“Mengapa
kau selalu berangkat dari kelam ke kelam
Dari kecemasan
sampai ke istirahat-dalam-kecemasan”
—Conrad
Aiken
DALAM cerpen itu Seno menulis, “Tiada yang lebih sendu selain wanita yang menangis
karena cinta.”
Sebab menangis untuk pertama atau keseratus kalinya tak ada bedanya. Cinta yang selesai selalu sesakit itu, semenyengat itu. Impian-impian patah, cerita-cerita tuntas, tak ada lagi dekap, tak ada lagi kerlingan tiap akan berpisah sebelum bertemu lagi esok hari. Kode-kode rahasia kita lenyap. Panggilan-panggilan itu pelan-pelan jadi usang. Kita bersimpangan jalan suatu ketika, aku melambai, kau membalas, sudah, begitu saja.
Tapi apa
gunanya Seno tahu, atau kau tahu, bahwa tiada yang lebih sendu selain wanita
yang menangis karena cinta?
Toh, ia akhirnya
tetap menangis sendiri, bukan? Aku benci kenyataan bahwa cinta berakhir selalu
dengan alasan sepele. Seakan ratusan hari yang lewat: cerita indah, kebaikan
bertubi-tubi, mata yang kau tahu binarnya sepenuhnya tulus, semua itu tak punya
harga. Satu, dua, tiga alasan sepele, dan lalu kau pun tak peduli. Seakan
ratusan hari lalu cuma jejak di pinggir pantai, atau padang pasir.
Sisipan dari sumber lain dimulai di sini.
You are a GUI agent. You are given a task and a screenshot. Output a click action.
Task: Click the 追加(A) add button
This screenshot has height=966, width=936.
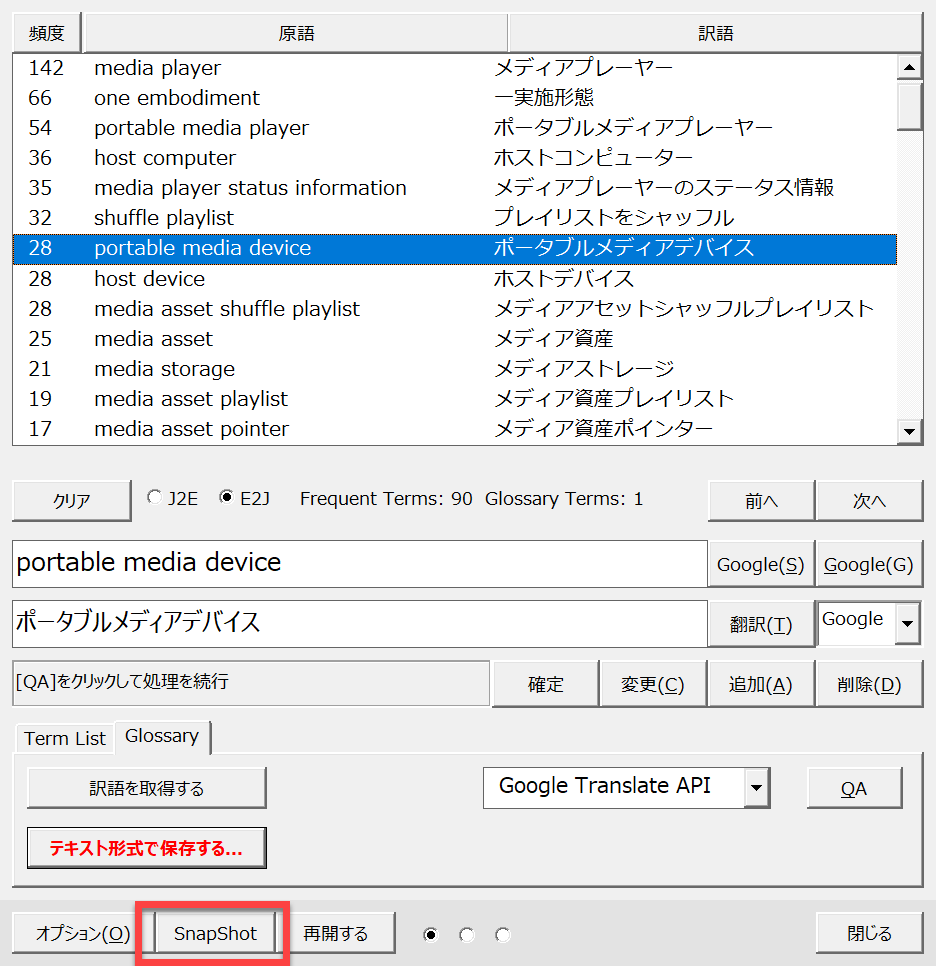tap(760, 685)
Selekas angin
lewat, selekas ombak datang, semua segera hilang.
Kau tahu,
ia baru saja berangkat dari kekelaman. Kau baginya cahaya seluruh. Kau baginya
adalah mimpi yang menyatakan diri. Kau adalah doa yang terkabul. Kau adalah fantasi
yang tak lagi utopis.
Kau tahu
dan kau tak mau tahu. Sebab bagimu kau adalah kau, dan aku adalah aku. Kau dan aku—tiga huruf yang sama membentuk satu kata. Kronologi berbeda,
urutan yang lain, maka bunyinya pun lain. Cerita yang lain. U, K, A. Kau. Aku.
Bukankah
kita berdua sama saja dengan dua kata itu. Disusun dari perasaan yang sama,
kebaikan yang sama, kasih yang sama, juga… dosa yang sama, kesalahan yang sama?
Hanya kronologinya yang berbeda?
Ah, alasanmu. Kau memang pintar bikin alasan. Pokoknya
aku mau pisah, titik!
Selalu seperti
itu. Kalau mataku sudah cukup meyakinkanmu bahwa cinta tak butuh masa lalu,
cinta cuma soal kini dan besok, aku pastilah tak akan bersimpai kata soal
ini-itu. Soalnya satu: kau tak mau percaya. Atau tak mau peduli?
Kalau
pada akhirnya, kenyataan-kenyataan sepele, keengganan untuk mencoba, dan cinta
yang selalu kepentok amarah, bikin apa-apa yang dibangun ratusan bahkan ribuan
hari selesai begitu saja, lalu buat apa mencinta?
Mungkin
hanya sebagai variasi. Segelas minuman yang segera tandas. Senja yang keburu
benam. Omong kosong kehidupan. Sumber inspirasi cerpenis melankolis. Alasan untuk
air mata yang kebelet turun.
Aku tak
tahu apa jawaban sesungguhnya atau jawaban lain yang lebih optimis bagi sebuah
pertanyaan untuk cinta. Tak tahu.
I'm stepping out into the great unknown.
“Right to
be Wrong”, Joss Stone.[]
Menjelang senja yang memar,
kali ini tanpa kamu, seterusnya tanpa kamu
9 Mei 2013
* Judul
cerpen Seno Gumira Ajidarma, dari kumpulan cerpen Sebuah Pertanyaan untuk Cinta, GPU, 2008 (vi).